Their achievements, approachability, Yorkshire grit and sibling rivalry combined to not only capture the media’s attention but elevate their status as household names, taking coverage of triathlon to unprecedented levels both in Britain and beyond.

Rio was also significant on two other levels…Helen Jenkins had finished fifth in London and that achievement was superseded by two British women in Brazil, as Vicky Holland took bronze with training partner Non Stanford just behind her in fourth.


Rio also marked the sport’s debut in the Paralympics, with arm amputee and former swimmer Lauren Steadman hitting the British headlines as well as the podium with a brilliant silver.

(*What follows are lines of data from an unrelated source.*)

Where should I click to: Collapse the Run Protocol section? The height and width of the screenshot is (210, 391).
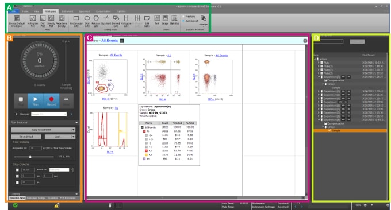click(x=76, y=123)
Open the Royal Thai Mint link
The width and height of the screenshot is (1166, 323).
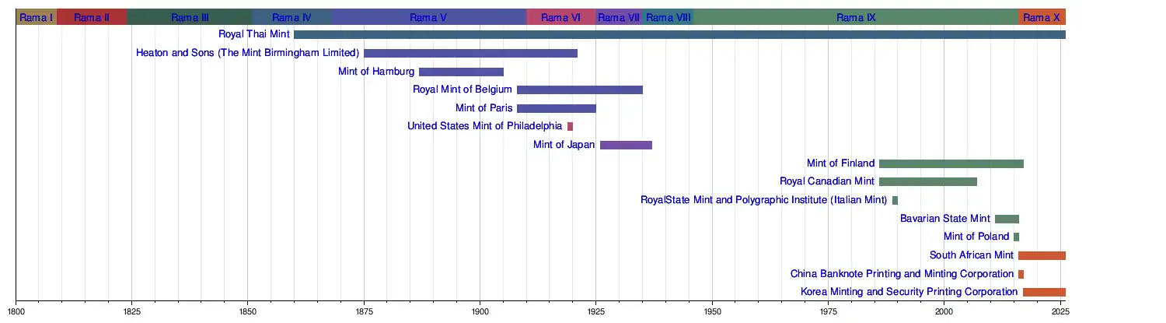tap(254, 34)
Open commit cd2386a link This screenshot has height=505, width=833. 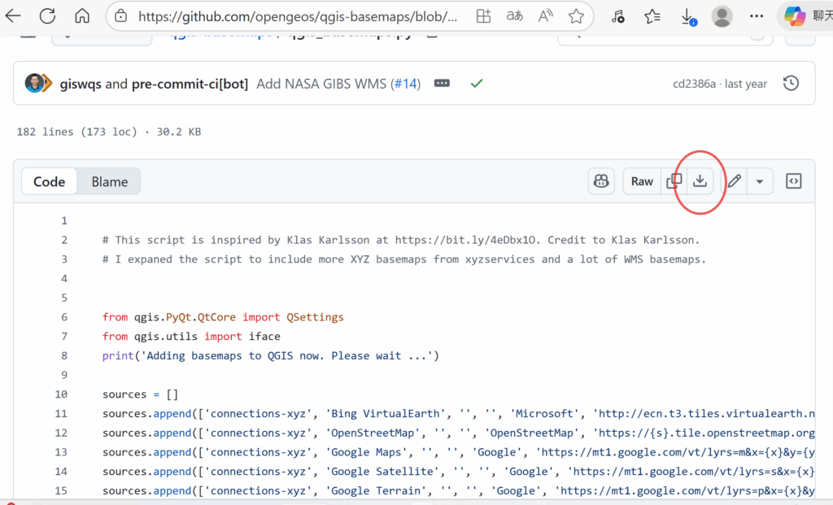click(x=694, y=83)
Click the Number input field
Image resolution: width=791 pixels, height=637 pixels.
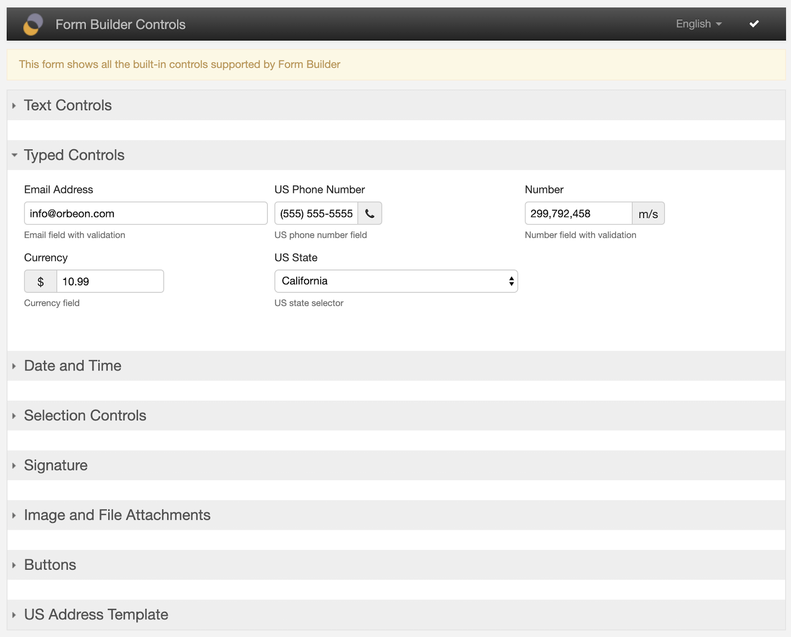point(578,214)
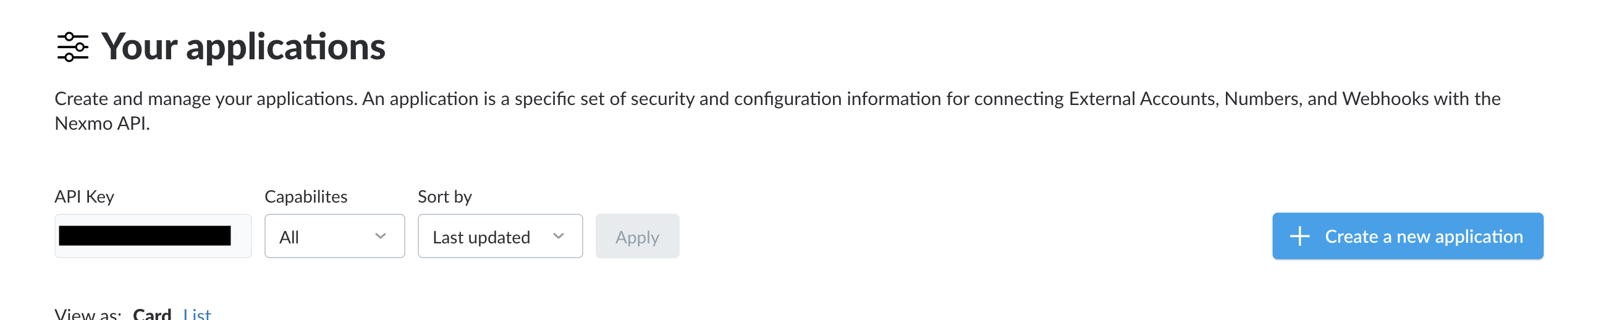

Last Saturday Steadman was in action again, looking to fine tune her preparations for what will be a high-quality British team in Tokyo.  She took on former Paralympic swimming team-mate Claire Cashmore (who beat her to the world title in 2019) and reigning Paralympic champion Grace Norman of USA.

As a showcase for ParaTri it was first class and a great climax to Saturday before the city’s famous brothers took centre stage the next day. Steadman was a worthy winner and Cashmore took the battle for second ahead of Norman, who was so shattered she had to be helped away from the finish line in a wheelchair. As I said, no short cuts in this sport.

As I headed back to my car for the long drive home ready to watch Sunday’s epic races from afar, I caught a glimpse of Alex Yee jogging a section of the course. We exchanged a smile and I noticed how incredibly relaxed he looked. No wonder, with the form he was to show the following day.

After his fourth-place finish in Yokohama in the first race of the season (Jonny Brownlee was 23rd), Yee brought his A-game to Leeds at just the right time. He had to leave selectors in no doubt that he could deliver under pressure in Japan if they were to choose him above Alistair Brownlee for the second slot alongside Jonny, who had already been pre-selected along with Vicky Holland, Jess Learmonth and Georgia Taylor-Brown.

What a time it was to produce his maiden world series win, with the reigning Olympic champion succumbing to the ankle injury which had troubled him for months, along with an unfortunate disqualification for an unintentional incident in the water. And do you know what? In a funny kind of way that changing of the guard is in part the biggest compliment Alex Yee could have handed to Alistair.

Alex was 14 when his great hero secured the first of his two Olympic titles and those images were enough to fuel the fire of a young boy who would go on to grasp his chance to follow in giant footsteps nine years later. Barring a formality, Yee is on the plane with Jonny – but not Alistair – Brownlee. As I said last week, that cycle of inspiration and motivation is surely the very reason the Games must take place next month.

Triathlon is in good shape. And so too are the Brits who will represent us at both the Olympics and Paralympics.